- [Исходный документ]:
——

Этого хватит, чтобы дойти до температур порядка микрокельвина. В такой ситуации скорость атома будет около нескольких см/с, а медленно движущиеся атомы относительно легко заключить в неоднородную магнитную ловушку. Магнитное поле имеет минимальное значение в центре «магнитной чаши». Атом со спином, параллельным магнитному полю (т. е. атомный магнитный момент полю антипараллелен), притягивается к минимуму; для спина, антипараллельного полю, атом отталкивается от минимума. Частицы стекаются в чашу, потихоньку копошатся, стукаются между собой и те, что поэнергичней, ловушку покидают, тем самым понижая энергию системы. Это аналогично испарению воды – процессу, из-за которого мы чувствуем прохладу выходя из душа.

——

- [Фрагмент набора данных]:
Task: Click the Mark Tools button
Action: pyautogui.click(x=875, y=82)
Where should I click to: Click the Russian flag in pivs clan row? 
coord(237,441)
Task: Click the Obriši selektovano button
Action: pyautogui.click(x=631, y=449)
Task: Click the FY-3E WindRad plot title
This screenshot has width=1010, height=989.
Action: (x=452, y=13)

——

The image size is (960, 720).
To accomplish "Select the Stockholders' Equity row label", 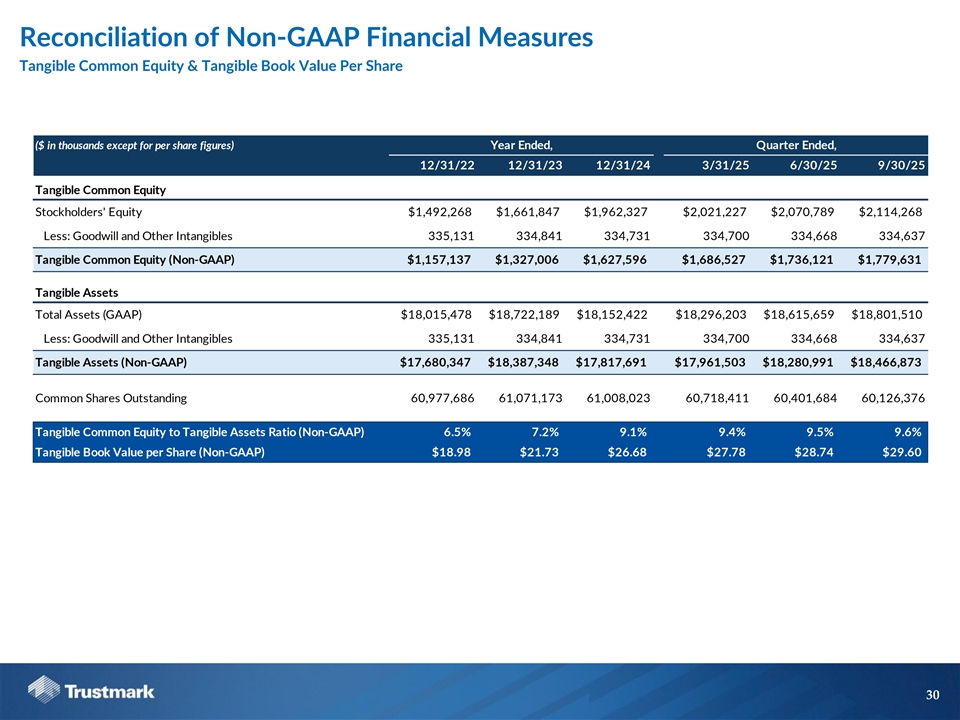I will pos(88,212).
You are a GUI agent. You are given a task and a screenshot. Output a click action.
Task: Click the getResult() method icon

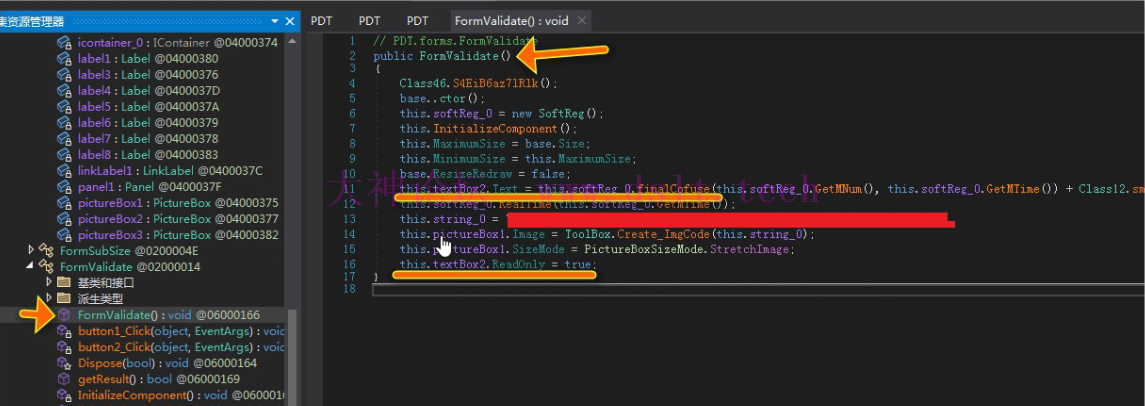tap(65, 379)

——

- [Письменное задание 1]:
Ответьте на вопросы по тексту о магнитной ловушке для атомов.
(a) Какой будет скорость атома при температурах порядка микрокельвина?
(b) Где магнитное поле имеет минимальное значение?
(c) С каким процессом текст сравнивает уход из ловушки более энергичных частиц?
- [Письменное задание 2]: Продолжите текст о магнитной ловушке для атомов, начав сразу после его последнего предложения.

- [Ответ 1]:
(a) Скорость атома будет около нескольких см/с.
(b) Магнитное поле имеет минимальное значение в центре «магнитной чаши».
(c) Этот процесс сравнивается с испарением воды.

- [Ответ 2]:
А дальше можно догнаться радиочастотным принудительным испарительным охлаждением. Резонансное возбуждение переворачивает спины, и определенные атомы (с более высокой энергией) выбрасываются (испаряются). Но стоит помнить, что хотя взаимодействия слабы в полученной испарине, они достаточно сильны для фазового перехода пар-твердое тело при сверхнизких температурах. В условиях теплового равновесия сложно откачивать энергию без разделения фаз. И как сделать, чтобы весь газ вдруг не обратился в лед? Ключ к успеху – метастабильность. Если процесс охлаждения достаточно медленный и «мягкий», можно получить «сверхнасыщенный» пар без образования кристаллической фазы. Для этого необходимо исключить не только взаимодействие со стенками, но и столкновения трех частиц, которые способствуют образованию молекул и, в конечном счете, фазы конденсированного вещества высокой плотности.
И на последнем этапе, для наблюдения за распределением скоростей атомов в системе магнитная ловушка выключается. Атомы оказываются в свободном пространстве, и, поскольку у них есть некоторая остаточная скорость, они просто разлетаются по сторонами, а полученное облако фоткается лазером. Вот и весь эксперимент.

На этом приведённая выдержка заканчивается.